Sanders is the only candidate not funded by corporations. His voting record and views on policy have not changed in 35 years, proving he is concerned about all people including those in the middle and lower income brackets.

He believes all people should earn a living wage, have access to affordable college, know that Social Security will provide for them at retirement and have access to medical care, as well as other safety nets that are important to our elders, the disabled and our veterans.

Andrea K. Kennedy, Sacramento

Our bike trail is in danger

Re “A burning silence on river parkway” (Insight, Aug. 19): Once again, Marcus Breton has the courage to say what must be said. Urban fires along the American River Parkway not only endanger the lives of those who must respond, but also threaten the crown jewel of the region – the American River Bike Trail.

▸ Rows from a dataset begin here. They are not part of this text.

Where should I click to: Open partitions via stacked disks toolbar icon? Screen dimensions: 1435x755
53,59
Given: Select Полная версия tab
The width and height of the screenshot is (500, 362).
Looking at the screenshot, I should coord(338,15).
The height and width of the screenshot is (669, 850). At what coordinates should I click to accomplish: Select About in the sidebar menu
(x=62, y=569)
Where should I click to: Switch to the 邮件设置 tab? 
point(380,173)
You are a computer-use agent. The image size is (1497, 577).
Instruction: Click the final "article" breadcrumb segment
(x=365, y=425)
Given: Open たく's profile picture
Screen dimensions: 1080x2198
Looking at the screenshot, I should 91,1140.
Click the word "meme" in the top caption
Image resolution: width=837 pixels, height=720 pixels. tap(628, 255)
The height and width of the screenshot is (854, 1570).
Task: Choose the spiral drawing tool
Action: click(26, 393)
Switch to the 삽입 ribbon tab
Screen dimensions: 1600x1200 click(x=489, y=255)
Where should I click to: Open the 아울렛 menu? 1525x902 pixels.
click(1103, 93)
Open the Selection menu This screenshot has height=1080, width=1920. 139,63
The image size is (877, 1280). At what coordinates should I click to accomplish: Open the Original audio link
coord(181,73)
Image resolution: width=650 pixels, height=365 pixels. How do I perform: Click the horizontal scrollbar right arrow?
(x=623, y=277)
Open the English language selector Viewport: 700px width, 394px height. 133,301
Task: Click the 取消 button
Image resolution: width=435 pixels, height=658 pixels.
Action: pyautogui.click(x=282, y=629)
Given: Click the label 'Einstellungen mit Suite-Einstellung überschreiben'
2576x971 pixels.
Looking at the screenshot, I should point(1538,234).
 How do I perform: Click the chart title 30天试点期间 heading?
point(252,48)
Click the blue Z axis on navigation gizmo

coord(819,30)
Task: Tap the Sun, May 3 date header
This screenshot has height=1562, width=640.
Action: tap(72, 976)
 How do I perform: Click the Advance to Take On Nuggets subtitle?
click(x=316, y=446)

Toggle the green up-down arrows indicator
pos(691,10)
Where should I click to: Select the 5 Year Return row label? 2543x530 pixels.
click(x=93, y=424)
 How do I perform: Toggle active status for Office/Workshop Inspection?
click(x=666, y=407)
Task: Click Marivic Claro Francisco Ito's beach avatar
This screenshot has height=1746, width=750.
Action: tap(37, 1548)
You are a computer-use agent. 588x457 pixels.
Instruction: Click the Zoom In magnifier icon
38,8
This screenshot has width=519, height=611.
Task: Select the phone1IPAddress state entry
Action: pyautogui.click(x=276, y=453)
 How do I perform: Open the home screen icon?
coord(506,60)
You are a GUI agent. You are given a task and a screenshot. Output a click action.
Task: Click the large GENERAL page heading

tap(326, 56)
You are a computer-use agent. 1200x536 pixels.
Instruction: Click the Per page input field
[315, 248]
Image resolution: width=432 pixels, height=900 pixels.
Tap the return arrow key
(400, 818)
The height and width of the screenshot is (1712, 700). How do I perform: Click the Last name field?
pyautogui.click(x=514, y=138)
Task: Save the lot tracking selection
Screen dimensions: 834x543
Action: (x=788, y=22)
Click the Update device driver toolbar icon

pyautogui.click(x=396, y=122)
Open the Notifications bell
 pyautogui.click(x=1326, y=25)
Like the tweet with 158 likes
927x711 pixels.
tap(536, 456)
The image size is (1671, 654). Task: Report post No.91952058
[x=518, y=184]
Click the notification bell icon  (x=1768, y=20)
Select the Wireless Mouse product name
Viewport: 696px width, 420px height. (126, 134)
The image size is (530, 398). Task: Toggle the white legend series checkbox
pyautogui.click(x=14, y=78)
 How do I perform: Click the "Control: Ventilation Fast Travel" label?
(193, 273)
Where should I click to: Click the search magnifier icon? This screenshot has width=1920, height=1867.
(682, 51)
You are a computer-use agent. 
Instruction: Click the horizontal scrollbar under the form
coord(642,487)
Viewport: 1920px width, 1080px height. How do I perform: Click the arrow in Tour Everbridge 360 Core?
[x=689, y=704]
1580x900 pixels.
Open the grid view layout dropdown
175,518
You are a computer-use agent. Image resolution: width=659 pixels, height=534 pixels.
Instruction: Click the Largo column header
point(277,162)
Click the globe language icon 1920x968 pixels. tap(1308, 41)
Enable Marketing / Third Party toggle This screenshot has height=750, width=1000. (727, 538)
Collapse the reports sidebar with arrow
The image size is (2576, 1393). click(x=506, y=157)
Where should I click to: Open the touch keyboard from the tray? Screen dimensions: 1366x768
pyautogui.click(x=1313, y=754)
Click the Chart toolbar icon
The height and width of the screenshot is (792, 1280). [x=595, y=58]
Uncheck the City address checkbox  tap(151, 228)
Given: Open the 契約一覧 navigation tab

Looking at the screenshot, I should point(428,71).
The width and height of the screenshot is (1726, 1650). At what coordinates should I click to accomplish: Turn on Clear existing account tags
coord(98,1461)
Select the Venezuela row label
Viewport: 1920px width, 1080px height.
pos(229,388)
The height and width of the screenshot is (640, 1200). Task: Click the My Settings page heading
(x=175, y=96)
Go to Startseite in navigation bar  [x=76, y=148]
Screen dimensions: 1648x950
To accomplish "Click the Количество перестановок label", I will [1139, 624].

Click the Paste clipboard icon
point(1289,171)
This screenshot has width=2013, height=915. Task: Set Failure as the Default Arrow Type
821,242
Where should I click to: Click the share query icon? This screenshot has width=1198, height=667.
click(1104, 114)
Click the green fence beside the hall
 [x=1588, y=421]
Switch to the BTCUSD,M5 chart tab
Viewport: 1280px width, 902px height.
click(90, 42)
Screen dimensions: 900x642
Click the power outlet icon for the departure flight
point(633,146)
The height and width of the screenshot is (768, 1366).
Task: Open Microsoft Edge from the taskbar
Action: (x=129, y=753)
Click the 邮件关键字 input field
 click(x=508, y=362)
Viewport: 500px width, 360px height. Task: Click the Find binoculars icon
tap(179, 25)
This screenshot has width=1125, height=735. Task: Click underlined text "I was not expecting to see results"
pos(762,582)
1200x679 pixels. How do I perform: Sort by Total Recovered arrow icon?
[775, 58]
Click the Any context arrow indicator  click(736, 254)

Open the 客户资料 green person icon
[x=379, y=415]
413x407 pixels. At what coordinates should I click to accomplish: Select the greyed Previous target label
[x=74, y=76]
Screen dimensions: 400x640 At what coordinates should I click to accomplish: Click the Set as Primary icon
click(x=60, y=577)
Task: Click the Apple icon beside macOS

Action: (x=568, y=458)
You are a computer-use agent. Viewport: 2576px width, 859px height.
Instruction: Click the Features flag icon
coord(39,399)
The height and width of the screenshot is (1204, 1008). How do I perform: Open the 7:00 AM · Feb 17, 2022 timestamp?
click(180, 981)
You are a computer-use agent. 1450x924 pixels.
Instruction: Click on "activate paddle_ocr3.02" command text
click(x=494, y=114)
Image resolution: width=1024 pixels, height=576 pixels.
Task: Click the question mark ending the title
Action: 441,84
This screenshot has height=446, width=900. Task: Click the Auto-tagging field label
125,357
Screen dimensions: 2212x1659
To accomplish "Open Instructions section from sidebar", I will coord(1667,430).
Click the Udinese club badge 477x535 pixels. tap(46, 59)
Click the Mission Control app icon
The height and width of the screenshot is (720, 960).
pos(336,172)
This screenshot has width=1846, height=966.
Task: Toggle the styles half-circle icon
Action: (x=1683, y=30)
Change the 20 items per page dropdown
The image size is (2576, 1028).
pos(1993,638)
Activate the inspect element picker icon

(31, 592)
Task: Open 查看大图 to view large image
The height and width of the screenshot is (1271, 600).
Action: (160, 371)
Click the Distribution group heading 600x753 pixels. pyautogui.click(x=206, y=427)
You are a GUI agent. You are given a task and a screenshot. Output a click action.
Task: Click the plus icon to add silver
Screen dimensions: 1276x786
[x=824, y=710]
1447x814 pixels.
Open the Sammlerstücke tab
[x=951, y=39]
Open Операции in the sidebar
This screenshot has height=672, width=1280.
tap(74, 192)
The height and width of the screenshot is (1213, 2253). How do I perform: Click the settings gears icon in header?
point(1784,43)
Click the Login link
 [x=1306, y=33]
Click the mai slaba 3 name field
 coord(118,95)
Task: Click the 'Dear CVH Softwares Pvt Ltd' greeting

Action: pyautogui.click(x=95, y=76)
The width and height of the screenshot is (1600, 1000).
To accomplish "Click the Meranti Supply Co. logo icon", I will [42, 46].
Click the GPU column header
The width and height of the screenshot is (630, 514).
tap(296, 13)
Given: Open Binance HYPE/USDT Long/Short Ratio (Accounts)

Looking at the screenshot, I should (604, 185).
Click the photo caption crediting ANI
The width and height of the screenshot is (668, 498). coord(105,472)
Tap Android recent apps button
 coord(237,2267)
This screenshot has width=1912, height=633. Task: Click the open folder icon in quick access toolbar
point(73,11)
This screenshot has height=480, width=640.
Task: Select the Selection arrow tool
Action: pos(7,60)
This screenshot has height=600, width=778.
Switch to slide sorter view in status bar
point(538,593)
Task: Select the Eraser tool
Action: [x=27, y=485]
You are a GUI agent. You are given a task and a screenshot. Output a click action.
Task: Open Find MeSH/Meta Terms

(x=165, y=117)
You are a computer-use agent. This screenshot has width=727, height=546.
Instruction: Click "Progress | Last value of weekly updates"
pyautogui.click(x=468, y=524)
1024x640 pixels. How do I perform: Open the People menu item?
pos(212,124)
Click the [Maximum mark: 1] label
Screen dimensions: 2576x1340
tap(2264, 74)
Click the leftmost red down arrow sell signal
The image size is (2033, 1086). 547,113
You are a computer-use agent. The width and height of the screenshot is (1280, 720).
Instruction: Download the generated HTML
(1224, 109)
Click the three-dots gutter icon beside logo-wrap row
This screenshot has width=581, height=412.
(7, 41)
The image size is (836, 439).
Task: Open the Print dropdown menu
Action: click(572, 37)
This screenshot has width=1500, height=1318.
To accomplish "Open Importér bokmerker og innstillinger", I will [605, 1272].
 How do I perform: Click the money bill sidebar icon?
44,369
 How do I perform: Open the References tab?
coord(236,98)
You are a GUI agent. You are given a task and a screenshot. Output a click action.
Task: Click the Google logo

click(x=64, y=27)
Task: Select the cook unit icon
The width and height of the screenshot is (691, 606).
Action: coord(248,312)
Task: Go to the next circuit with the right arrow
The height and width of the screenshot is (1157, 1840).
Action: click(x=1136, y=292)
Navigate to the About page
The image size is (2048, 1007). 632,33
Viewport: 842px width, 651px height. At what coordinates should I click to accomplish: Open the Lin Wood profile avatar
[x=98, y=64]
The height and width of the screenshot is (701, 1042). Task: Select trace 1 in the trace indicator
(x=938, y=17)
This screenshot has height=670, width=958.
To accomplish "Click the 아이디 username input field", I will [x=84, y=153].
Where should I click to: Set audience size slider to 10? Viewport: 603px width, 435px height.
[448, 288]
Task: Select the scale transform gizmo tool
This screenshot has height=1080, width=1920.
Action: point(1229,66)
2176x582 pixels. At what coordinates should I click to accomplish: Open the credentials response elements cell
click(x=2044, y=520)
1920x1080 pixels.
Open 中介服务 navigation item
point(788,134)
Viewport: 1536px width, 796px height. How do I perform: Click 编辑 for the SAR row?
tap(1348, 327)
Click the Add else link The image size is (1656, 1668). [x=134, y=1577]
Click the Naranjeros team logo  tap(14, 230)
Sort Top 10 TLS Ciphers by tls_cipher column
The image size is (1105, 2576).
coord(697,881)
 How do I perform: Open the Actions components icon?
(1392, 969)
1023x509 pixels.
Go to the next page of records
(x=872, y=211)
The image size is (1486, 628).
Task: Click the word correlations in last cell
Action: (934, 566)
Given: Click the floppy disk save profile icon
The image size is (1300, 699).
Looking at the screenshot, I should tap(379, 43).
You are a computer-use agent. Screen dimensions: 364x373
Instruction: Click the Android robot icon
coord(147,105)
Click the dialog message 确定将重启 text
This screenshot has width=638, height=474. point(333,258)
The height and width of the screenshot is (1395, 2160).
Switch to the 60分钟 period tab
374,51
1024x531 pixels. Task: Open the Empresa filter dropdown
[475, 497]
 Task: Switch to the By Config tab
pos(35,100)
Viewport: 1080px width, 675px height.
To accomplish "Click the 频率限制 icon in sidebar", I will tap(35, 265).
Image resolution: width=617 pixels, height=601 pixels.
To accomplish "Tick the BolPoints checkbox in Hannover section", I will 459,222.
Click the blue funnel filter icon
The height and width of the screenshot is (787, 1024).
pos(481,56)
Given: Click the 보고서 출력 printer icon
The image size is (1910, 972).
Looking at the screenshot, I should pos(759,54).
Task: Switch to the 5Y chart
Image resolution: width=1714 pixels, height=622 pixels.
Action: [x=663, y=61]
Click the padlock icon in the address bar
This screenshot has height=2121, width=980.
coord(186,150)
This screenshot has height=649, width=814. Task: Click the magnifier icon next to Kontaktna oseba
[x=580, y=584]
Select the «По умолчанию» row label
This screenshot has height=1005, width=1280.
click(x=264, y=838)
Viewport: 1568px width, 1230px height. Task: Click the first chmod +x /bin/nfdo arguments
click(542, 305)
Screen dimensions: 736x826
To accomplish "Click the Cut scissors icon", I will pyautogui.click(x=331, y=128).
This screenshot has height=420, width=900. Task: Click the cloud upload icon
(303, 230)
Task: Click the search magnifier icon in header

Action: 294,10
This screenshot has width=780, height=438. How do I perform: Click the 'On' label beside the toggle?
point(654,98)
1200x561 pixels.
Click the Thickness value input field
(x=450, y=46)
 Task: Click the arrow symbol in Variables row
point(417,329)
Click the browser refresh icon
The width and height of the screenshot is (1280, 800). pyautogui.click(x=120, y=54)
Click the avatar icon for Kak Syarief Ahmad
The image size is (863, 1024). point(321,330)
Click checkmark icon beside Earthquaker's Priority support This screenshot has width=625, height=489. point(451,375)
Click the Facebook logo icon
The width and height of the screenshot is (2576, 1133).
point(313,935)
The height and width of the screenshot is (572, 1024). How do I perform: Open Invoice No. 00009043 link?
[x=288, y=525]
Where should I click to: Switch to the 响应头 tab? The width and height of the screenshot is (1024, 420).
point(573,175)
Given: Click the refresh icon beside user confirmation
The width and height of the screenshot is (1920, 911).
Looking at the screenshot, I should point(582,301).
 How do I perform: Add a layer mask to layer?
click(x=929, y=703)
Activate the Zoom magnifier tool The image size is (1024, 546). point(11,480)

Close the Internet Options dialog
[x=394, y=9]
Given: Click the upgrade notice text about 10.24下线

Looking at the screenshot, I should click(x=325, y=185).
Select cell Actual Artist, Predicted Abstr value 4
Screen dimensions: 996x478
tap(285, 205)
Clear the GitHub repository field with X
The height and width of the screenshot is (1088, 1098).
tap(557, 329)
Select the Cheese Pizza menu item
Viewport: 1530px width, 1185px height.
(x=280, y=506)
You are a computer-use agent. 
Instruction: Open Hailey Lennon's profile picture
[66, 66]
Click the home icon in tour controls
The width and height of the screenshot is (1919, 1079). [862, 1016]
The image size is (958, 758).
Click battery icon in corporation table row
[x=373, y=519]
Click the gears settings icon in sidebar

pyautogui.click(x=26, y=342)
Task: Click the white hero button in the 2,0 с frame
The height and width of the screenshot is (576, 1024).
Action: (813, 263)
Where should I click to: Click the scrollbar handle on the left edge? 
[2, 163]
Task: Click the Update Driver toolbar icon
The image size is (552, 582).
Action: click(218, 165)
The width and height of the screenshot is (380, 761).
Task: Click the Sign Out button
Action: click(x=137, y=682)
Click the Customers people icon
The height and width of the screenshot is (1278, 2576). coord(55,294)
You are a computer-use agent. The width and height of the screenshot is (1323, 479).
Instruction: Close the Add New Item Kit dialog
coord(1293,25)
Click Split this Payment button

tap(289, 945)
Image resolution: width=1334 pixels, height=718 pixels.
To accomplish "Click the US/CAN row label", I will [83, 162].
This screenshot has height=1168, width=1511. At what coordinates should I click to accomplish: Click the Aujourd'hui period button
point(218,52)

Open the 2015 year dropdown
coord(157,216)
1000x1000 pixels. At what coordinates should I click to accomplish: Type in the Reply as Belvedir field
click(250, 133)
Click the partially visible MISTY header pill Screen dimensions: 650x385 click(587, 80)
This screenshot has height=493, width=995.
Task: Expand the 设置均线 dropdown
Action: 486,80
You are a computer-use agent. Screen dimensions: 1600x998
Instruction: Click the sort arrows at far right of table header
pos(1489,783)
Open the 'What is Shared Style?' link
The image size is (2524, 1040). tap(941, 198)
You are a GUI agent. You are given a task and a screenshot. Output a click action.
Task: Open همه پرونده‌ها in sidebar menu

Too many of these fires have been attributed to the homeless who camp along the lower reaches of the trail, and the official response to this reality is deafening in its silence.

The homeless may be seen as untouchable by some, but it is clear that a regional effort that focuses on providing services to them in a respectful and humane manner might encourage at least some not to illegally camp along the river.

Stephen R. Hoover,

Sacramento

Twin tunnels will harm the Delta

The Sacramento-San Joaquin Delta gets its water from two main rivers, the San Joaquin and the Sacramento. These rivers meet near Antioch and enter the channel that drains through Carquinez Strait into San Pablo Bay, a saltwater bay. During times of normal water flow, the pressure created by the two rivers at the strait keep salt water out of the Delta.

The pumping stations for water export were put in the backwater of Delta near Clifton Court so they would not affect the water pressure at the strait. Any divergence of water from either of the two rivers, taken directly to the pumping station, could be the death of the Delta. Delta wildlife can’t survive on saltwater. This is what our governor is not telling you.